Una storia, due personaggi: un fariseo e un pubblicano. Due uomini che salgono al tempio a pregare con due modi diversi di stare davanti a Dio, agli altri e a sé stessi. 

Il fariseo si ritiene giusto perché, a differenza degli altri, rispetta scrupolosamente i dieci comandamenti e fa una preghiera lunga, in piedi e in silenzio, «pregava così tra sé». Fa una preghiera autoreferenziale perché si è costruito una sua giustizia, con il solo obiettivo di "sentirsi a posto" e non dover dipendere da nessuno, nemmeno da Dio. Nella prima parte elenca ciò che lui non fa, nella seconda, ciò che lui fa. Insomma la sua vita e la sua preghiera sono davvero irreprensibili, il fariseo si ritiene davvero un ottimo religioso. 

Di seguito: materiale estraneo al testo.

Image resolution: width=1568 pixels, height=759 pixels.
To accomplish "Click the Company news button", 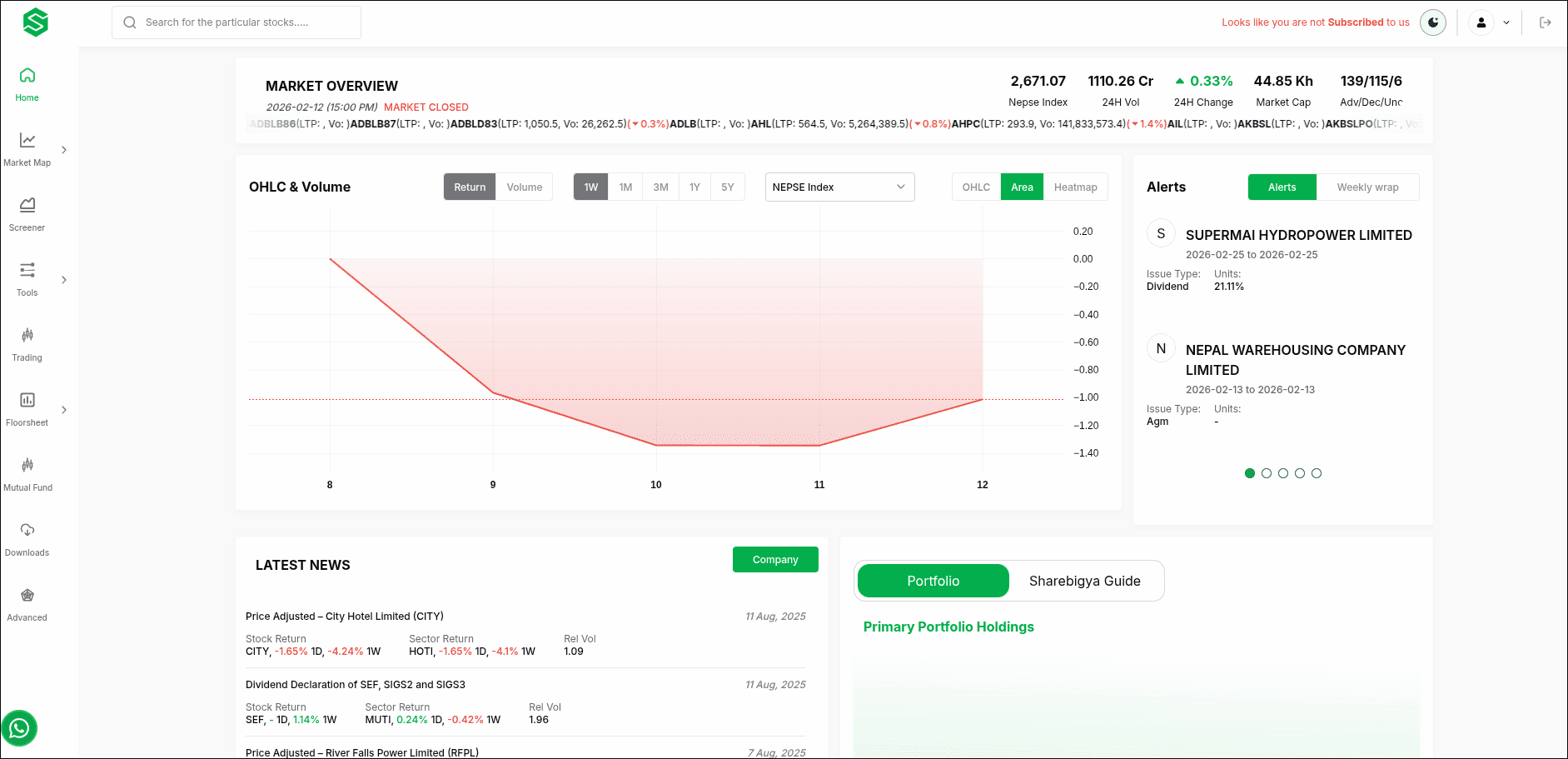I will pos(774,560).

Sale al tempio anche un pubblicano. Questi erano amici dei romani, collaborazionisti e per questo odiati dagli ebrei. Egli se ne sta a distanza, il posto che compete a chi è lontano da Dio e la sua preghiera è molto breve. Anche lui dice la verità: è un povero peccatore, sa che da solo non può farcela, ha bisogno del perdono di Dio. Il pubblicano, infatti, non aveva nulla da offrire a Dio per meritare il perdono, neanche la sua conversione; insomma, era un caso disperato. 

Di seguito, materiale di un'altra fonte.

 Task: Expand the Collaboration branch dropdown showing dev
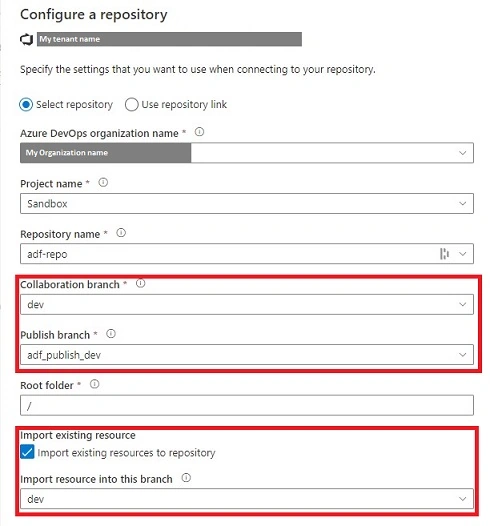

Entrambi hanno un atteggiamento vero ma Gesù dice che solo uno se ne va giustificato, il pubblicano. Questi a differenza del fariseo, sa di essere ammalato e di aver bisogno del medico che è Dio. Il fariseo si nasconde dietro ciò che fa, vede solo una parte di sé. Non rifiuta il suo lato oscuro e non riesce ad ammettere che anche lui è un peccatore come il pubblicano. In fondo quello che lui giudica nell'altro è proprio quello che non sopporta di sé stesso. 

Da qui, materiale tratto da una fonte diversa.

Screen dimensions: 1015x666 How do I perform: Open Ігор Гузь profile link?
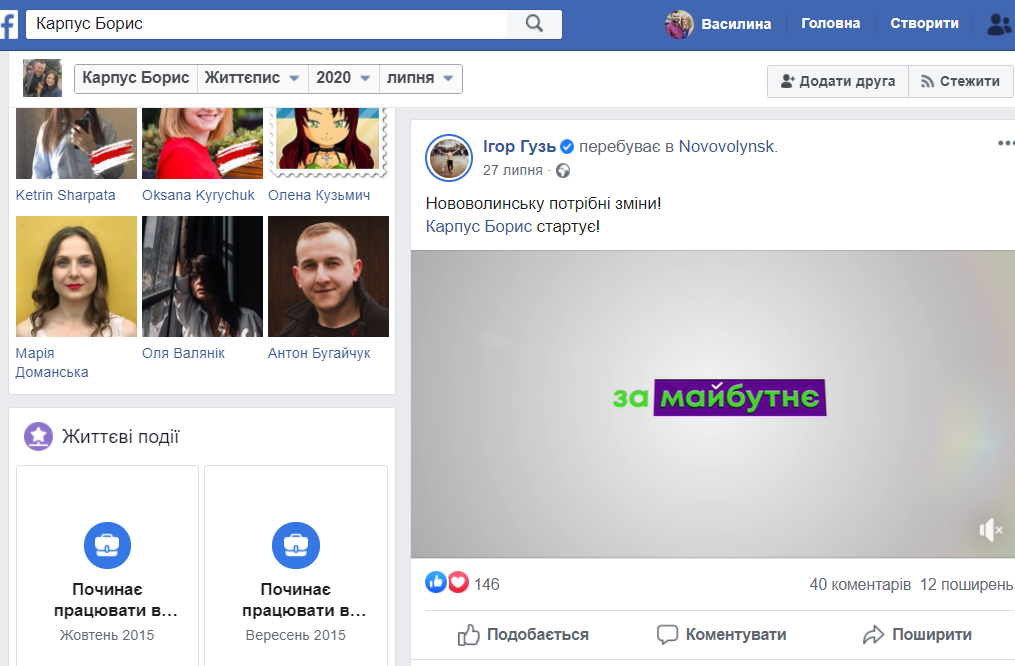519,147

Il pubblicano torna a casa giustificato, non perché umile ma perché si apre a chi è più grande del suo peccato. Proprio perché si riconosce disgraziato, che può ricevere la grazia. Proprio perché le sue mani sono vuote che Lui le può riempire. Il pubblicano è salvato perché perduto, perché la misericordia è attratta dalla miseria. Il peccato è l'unica via attraverso la quale sperimentiamo Dio come misericordia. La pedagogia del Vangelo è sconcertante. Dio si rivela ai deboli non ai forti.